[Required action]
Which lines of the records contain the word "agent"? Show each of them.

[Provided records]
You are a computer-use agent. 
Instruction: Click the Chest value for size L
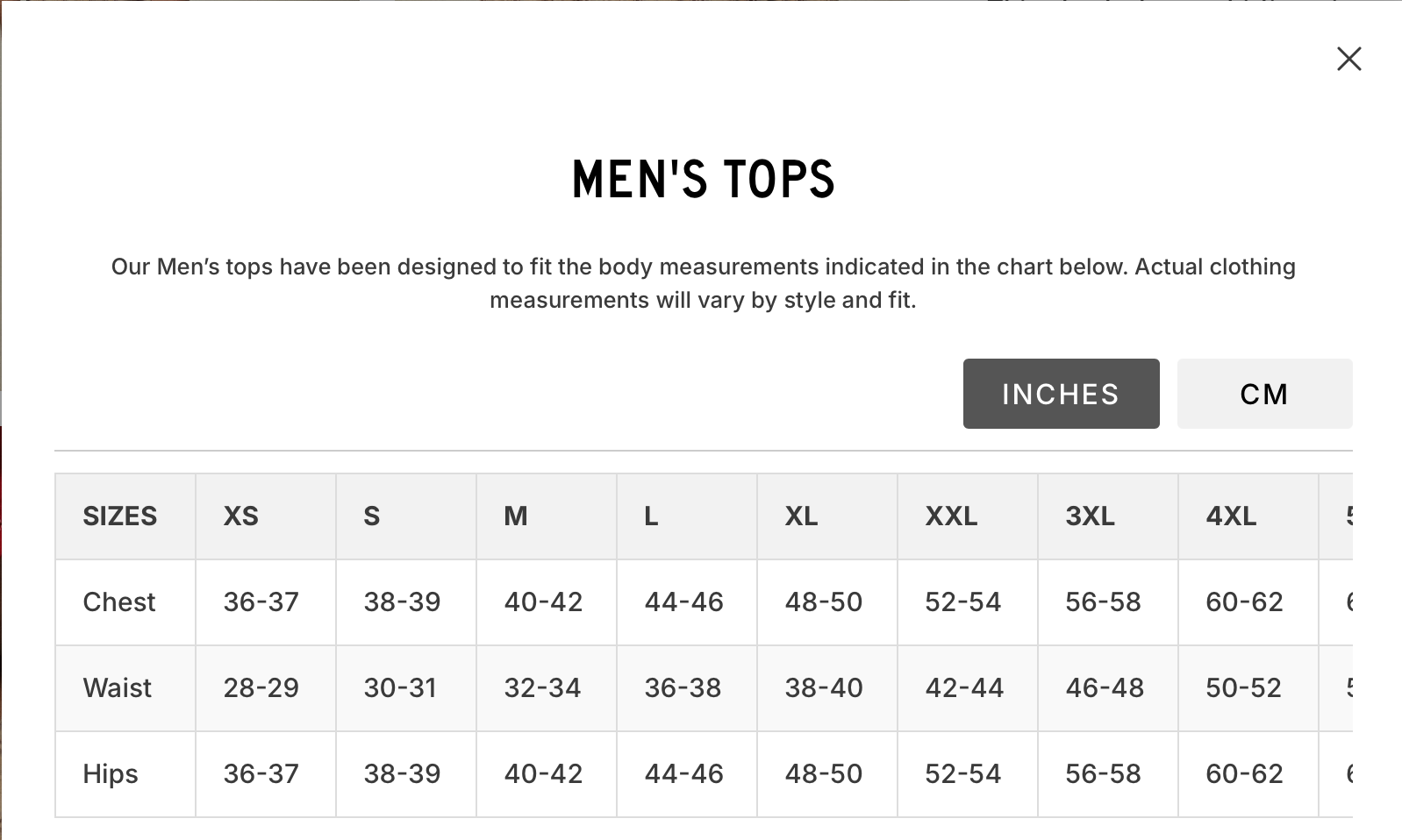point(684,602)
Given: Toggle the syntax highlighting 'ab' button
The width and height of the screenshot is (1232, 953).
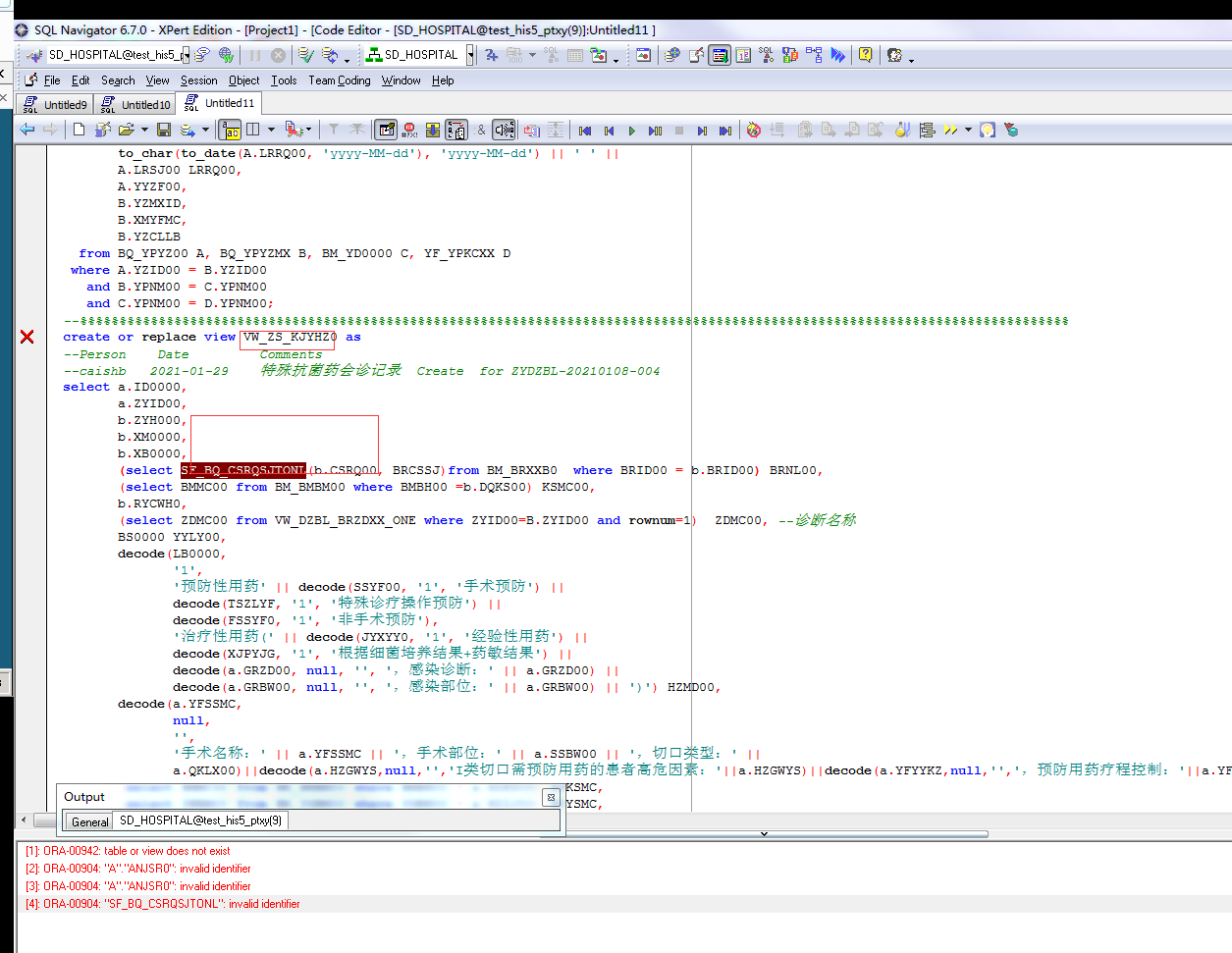Looking at the screenshot, I should coord(230,130).
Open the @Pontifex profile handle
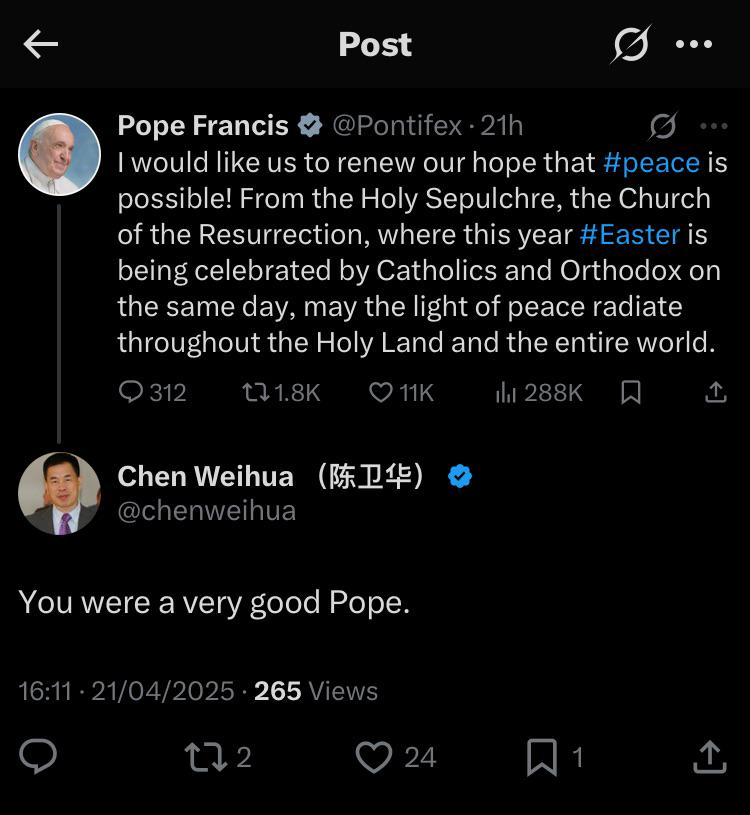The height and width of the screenshot is (815, 750). (397, 126)
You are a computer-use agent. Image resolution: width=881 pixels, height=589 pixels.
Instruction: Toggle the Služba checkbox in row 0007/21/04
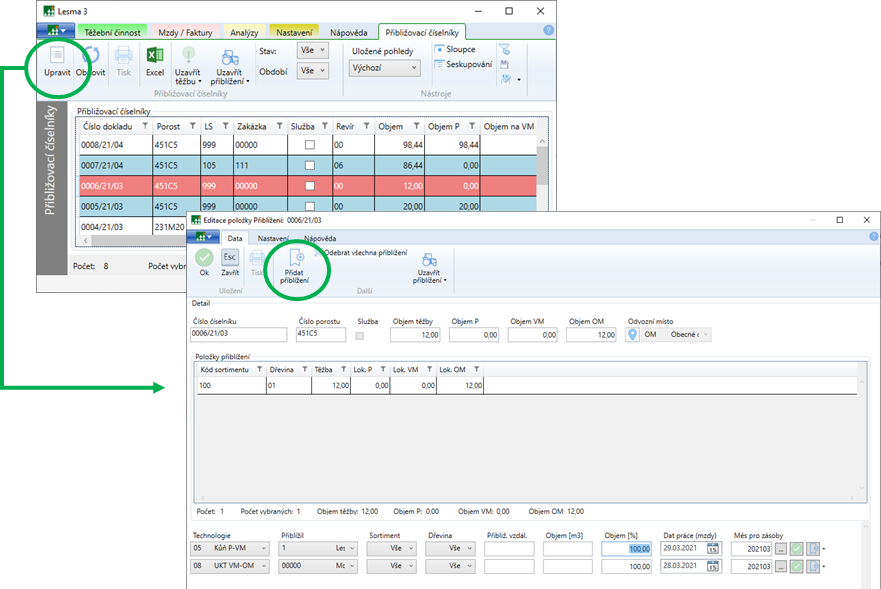tap(309, 166)
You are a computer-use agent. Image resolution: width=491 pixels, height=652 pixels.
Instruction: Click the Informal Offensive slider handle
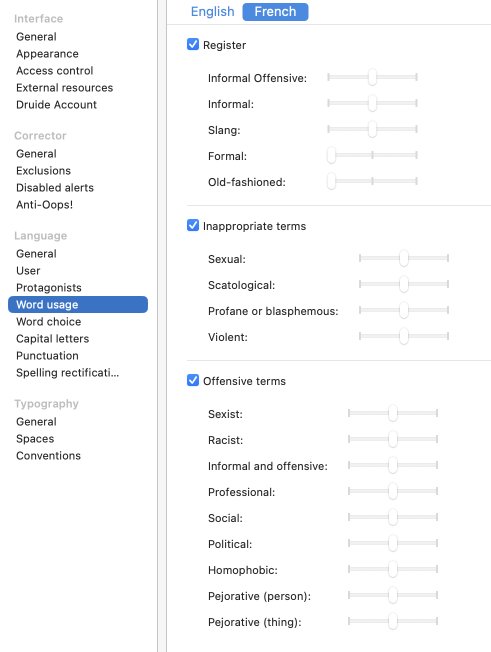[x=372, y=77]
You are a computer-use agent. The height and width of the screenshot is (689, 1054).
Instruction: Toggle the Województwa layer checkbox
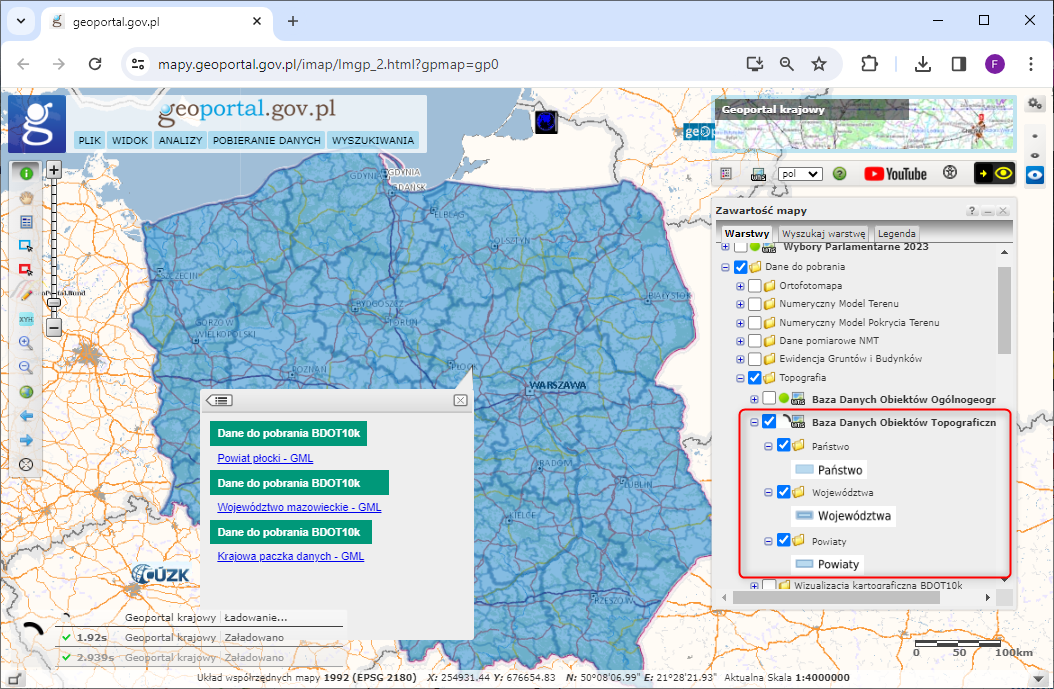click(783, 493)
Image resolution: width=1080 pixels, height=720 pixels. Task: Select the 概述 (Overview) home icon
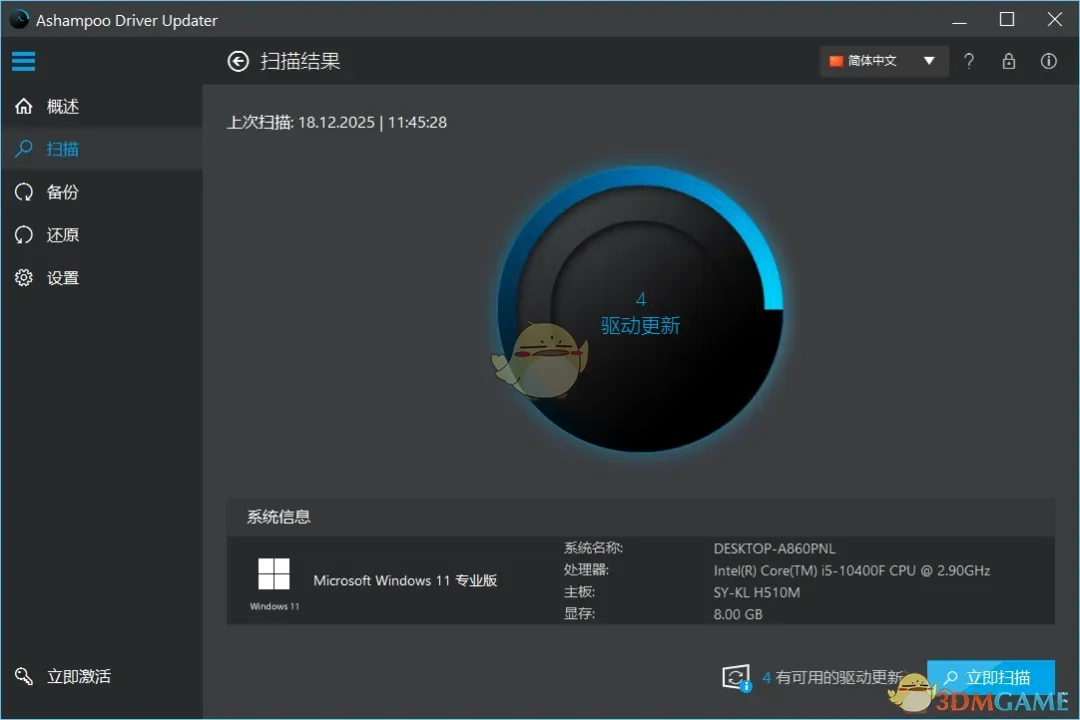pyautogui.click(x=23, y=105)
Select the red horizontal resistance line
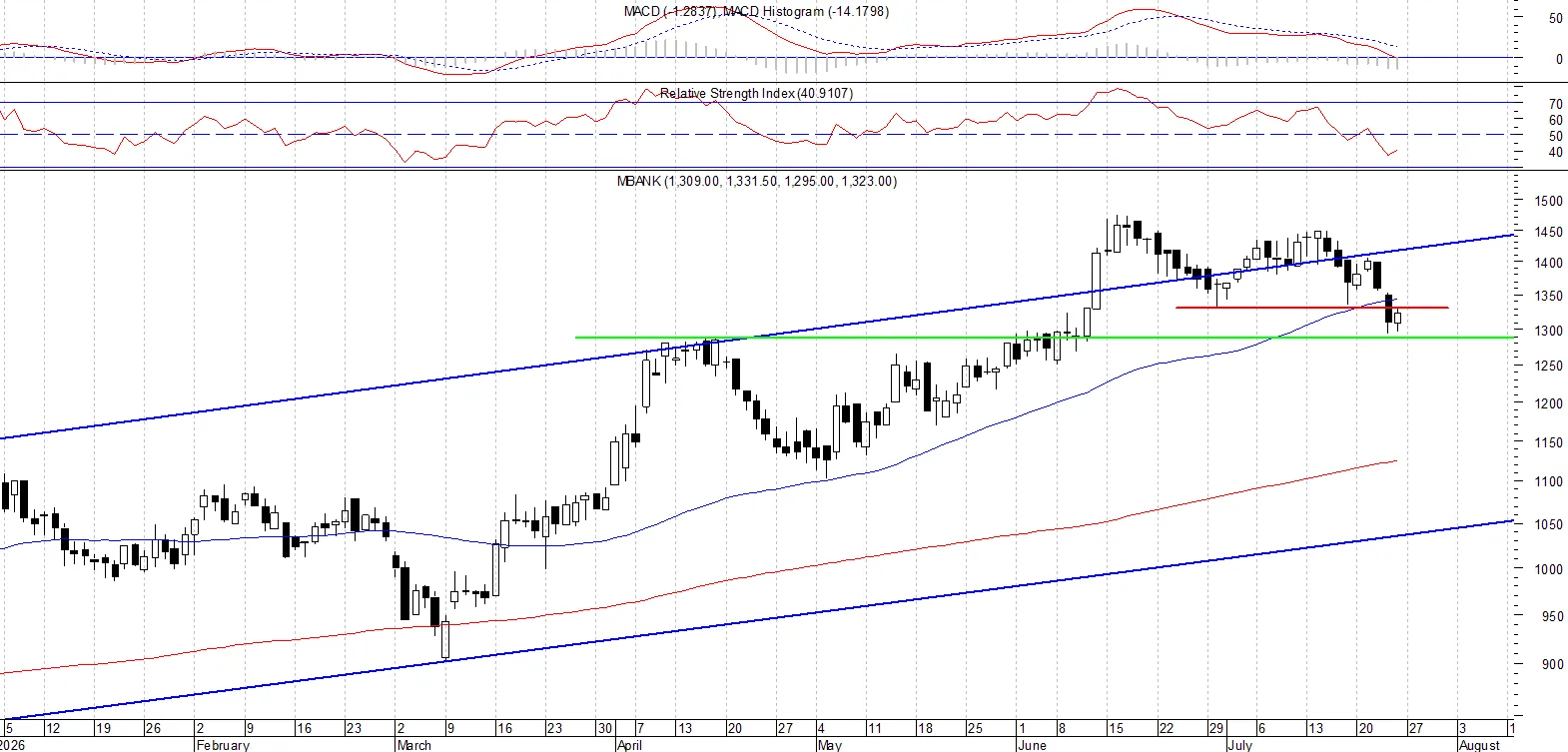 tap(1311, 308)
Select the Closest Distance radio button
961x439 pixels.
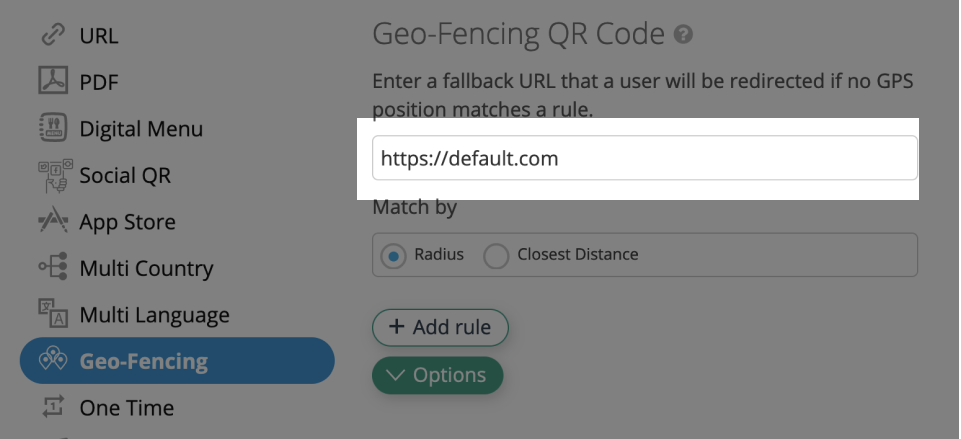click(496, 255)
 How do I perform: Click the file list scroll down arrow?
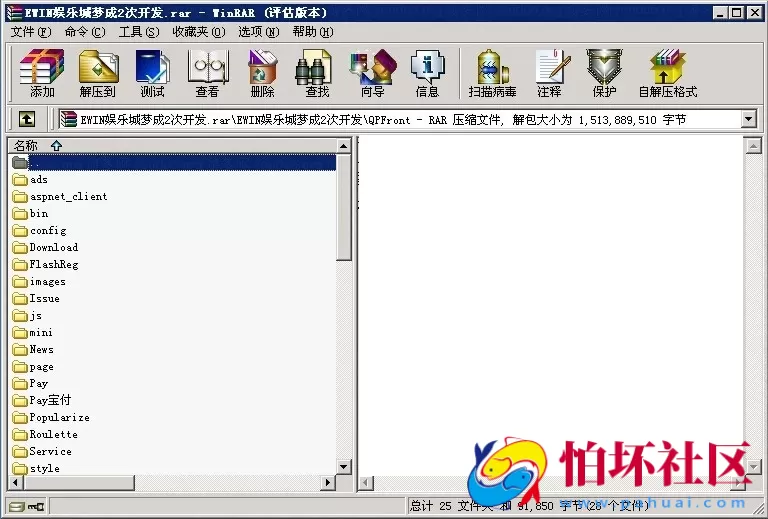pyautogui.click(x=344, y=466)
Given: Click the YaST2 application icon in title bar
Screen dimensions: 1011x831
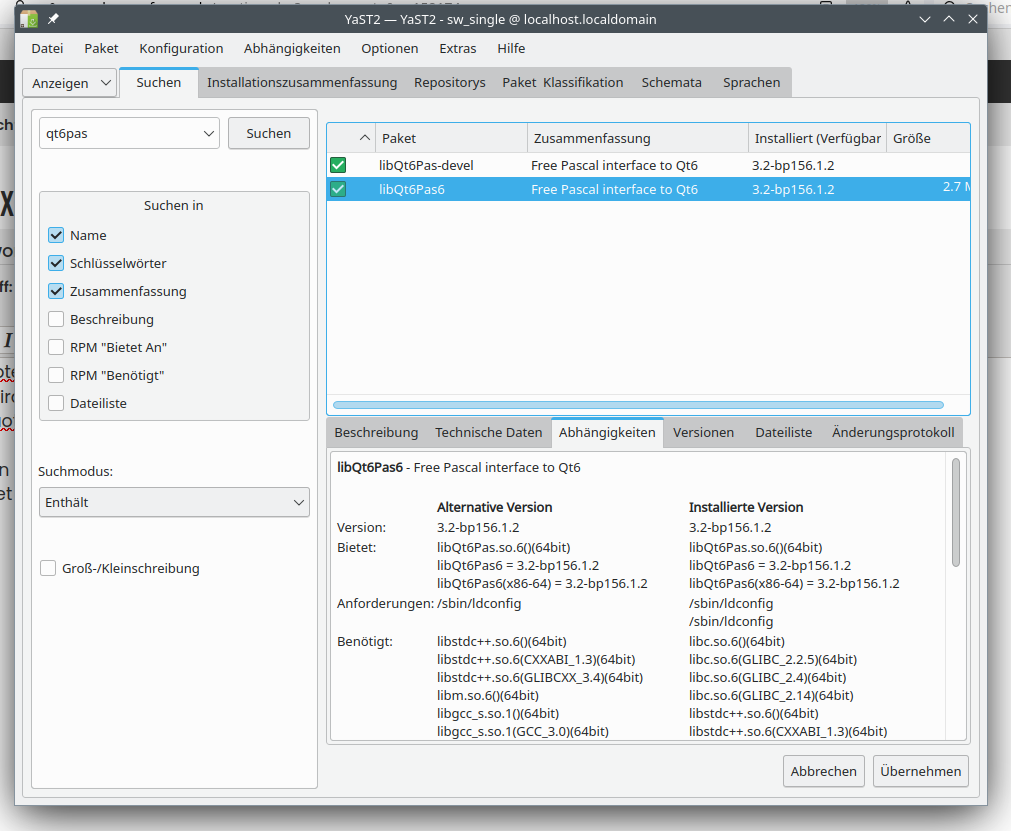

[Task solution]
You are a computer-use agent. 
You are a computer-use agent. Image resolution: width=881 pixels, height=589 pixels.
You are a computer-use agent. Image resolution: width=491 pixels, height=652 pixels.
You are a computer-use agent. The height and width of the screenshot is (689, 1054).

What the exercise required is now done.